* start Source material *

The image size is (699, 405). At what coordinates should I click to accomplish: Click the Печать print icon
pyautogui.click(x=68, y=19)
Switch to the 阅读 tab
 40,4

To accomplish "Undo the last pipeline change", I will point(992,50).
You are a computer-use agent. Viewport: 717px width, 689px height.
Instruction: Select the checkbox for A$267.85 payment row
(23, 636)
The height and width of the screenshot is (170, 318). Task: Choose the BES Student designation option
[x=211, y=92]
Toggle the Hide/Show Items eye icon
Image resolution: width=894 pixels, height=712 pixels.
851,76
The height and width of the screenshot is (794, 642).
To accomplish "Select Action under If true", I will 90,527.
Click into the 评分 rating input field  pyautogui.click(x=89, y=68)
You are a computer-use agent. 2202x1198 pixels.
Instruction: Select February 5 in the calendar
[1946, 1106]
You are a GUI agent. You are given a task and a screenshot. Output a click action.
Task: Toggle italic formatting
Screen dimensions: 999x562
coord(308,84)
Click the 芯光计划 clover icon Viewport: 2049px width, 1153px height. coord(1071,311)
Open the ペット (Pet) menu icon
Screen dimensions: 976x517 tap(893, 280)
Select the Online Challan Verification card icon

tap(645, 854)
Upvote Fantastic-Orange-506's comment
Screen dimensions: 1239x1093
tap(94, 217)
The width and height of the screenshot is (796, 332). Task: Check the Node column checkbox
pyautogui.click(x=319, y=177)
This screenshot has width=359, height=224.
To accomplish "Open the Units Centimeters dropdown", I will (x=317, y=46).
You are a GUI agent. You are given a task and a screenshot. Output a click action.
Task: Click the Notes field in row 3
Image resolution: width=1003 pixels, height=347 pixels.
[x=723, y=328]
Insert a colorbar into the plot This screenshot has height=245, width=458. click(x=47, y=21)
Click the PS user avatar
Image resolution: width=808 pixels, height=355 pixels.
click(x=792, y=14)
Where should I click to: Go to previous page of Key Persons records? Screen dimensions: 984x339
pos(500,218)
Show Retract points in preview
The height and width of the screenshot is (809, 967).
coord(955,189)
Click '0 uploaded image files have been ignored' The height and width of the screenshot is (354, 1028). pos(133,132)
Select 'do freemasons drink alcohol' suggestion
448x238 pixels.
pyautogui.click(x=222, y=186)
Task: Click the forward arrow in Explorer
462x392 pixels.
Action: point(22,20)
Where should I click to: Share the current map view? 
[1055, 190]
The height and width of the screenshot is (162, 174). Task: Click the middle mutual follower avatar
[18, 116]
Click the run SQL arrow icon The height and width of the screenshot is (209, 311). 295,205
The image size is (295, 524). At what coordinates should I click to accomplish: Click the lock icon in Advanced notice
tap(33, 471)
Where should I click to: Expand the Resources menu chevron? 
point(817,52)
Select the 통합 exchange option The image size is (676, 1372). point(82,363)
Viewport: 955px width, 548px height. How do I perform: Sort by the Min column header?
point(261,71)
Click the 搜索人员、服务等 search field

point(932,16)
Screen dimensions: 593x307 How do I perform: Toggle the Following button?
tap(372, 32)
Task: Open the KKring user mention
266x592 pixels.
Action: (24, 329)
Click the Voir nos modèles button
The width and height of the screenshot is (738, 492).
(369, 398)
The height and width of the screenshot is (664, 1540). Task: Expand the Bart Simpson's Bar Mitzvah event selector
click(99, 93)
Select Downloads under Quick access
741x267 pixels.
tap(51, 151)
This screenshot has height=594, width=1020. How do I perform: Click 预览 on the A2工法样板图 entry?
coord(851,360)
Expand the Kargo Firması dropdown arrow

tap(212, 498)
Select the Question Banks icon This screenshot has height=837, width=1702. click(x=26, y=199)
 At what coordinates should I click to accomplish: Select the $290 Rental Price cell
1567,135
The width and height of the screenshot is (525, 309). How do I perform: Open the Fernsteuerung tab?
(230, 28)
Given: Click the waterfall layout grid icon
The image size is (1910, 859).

* end Source material *

* Exercise details
Substitute "desktop automation agent" for "computer-use agent" everywhere in the records above, and reproduce the records with all other text left unchanged.

* Solution to this problem
The image size is (699, 405). At what coordinates should I click to accomplish: Click the Печать print icon
pyautogui.click(x=68, y=19)
Switch to the 阅读 tab
 40,4

To accomplish "Undo the last pipeline change", I will point(992,50).
You are a desktop automation agent. Viewport: 717px width, 689px height.
Instruction: Select the checkbox for A$267.85 payment row
(23, 636)
The height and width of the screenshot is (170, 318). Task: Choose the BES Student designation option
[x=211, y=92]
Toggle the Hide/Show Items eye icon
Image resolution: width=894 pixels, height=712 pixels.
851,76
The height and width of the screenshot is (794, 642).
To accomplish "Select Action under If true", I will 90,527.
Click into the 评分 rating input field  pyautogui.click(x=89, y=68)
You are a desktop automation agent. 2202x1198 pixels.
Instruction: Select February 5 in the calendar
[1946, 1106]
You are a GUI agent. You are given a task and a screenshot. Output a click action.
Task: Toggle italic formatting
Screen dimensions: 999x562
coord(308,84)
Click the 芯光计划 clover icon Viewport: 2049px width, 1153px height. coord(1071,311)
Open the ペット (Pet) menu icon
Screen dimensions: 976x517 tap(893, 280)
Select the Online Challan Verification card icon

tap(645, 854)
Upvote Fantastic-Orange-506's comment
Screen dimensions: 1239x1093
tap(94, 217)
The width and height of the screenshot is (796, 332). Task: Check the Node column checkbox
pyautogui.click(x=319, y=177)
This screenshot has width=359, height=224.
To accomplish "Open the Units Centimeters dropdown", I will (x=317, y=46).
You are a GUI agent. You are given a task and a screenshot. Output a click action.
Task: Click the Notes field in row 3
Image resolution: width=1003 pixels, height=347 pixels.
[x=723, y=328]
Insert a colorbar into the plot This screenshot has height=245, width=458. click(x=47, y=21)
Click the PS user avatar
Image resolution: width=808 pixels, height=355 pixels.
click(x=792, y=14)
Where should I click to: Go to previous page of Key Persons records? Screen dimensions: 984x339
pos(500,218)
Show Retract points in preview
The height and width of the screenshot is (809, 967).
coord(955,189)
Click '0 uploaded image files have been ignored' The height and width of the screenshot is (354, 1028). pos(133,132)
Select 'do freemasons drink alcohol' suggestion
448x238 pixels.
pyautogui.click(x=222, y=186)
Task: Click the forward arrow in Explorer
462x392 pixels.
Action: point(22,20)
Where should I click to: Share the current map view? 
[1055, 190]
The height and width of the screenshot is (162, 174). Task: Click the middle mutual follower avatar
[18, 116]
Click the run SQL arrow icon The height and width of the screenshot is (209, 311). 295,205
The image size is (295, 524). At what coordinates should I click to accomplish: Click the lock icon in Advanced notice
tap(33, 471)
Where should I click to: Expand the Resources menu chevron? 
point(817,52)
Select the 통합 exchange option The image size is (676, 1372). point(82,363)
Viewport: 955px width, 548px height. How do I perform: Sort by the Min column header?
point(261,71)
Click the 搜索人员、服务等 search field

point(932,16)
Screen dimensions: 593x307 How do I perform: Toggle the Following button?
tap(372, 32)
Task: Open the KKring user mention
266x592 pixels.
Action: (24, 329)
Click the Voir nos modèles button
The width and height of the screenshot is (738, 492).
(369, 398)
The height and width of the screenshot is (664, 1540). Task: Expand the Bart Simpson's Bar Mitzvah event selector
click(99, 93)
Select Downloads under Quick access
741x267 pixels.
tap(51, 151)
This screenshot has height=594, width=1020. How do I perform: Click 预览 on the A2工法样板图 entry?
coord(851,360)
Expand the Kargo Firması dropdown arrow

tap(212, 498)
Select the Question Banks icon This screenshot has height=837, width=1702. click(x=26, y=199)
 At what coordinates should I click to accomplish: Select the $290 Rental Price cell
1567,135
The width and height of the screenshot is (525, 309). How do I perform: Open the Fernsteuerung tab?
(230, 28)
Given: Click the waterfall layout grid icon
The image size is (1910, 859).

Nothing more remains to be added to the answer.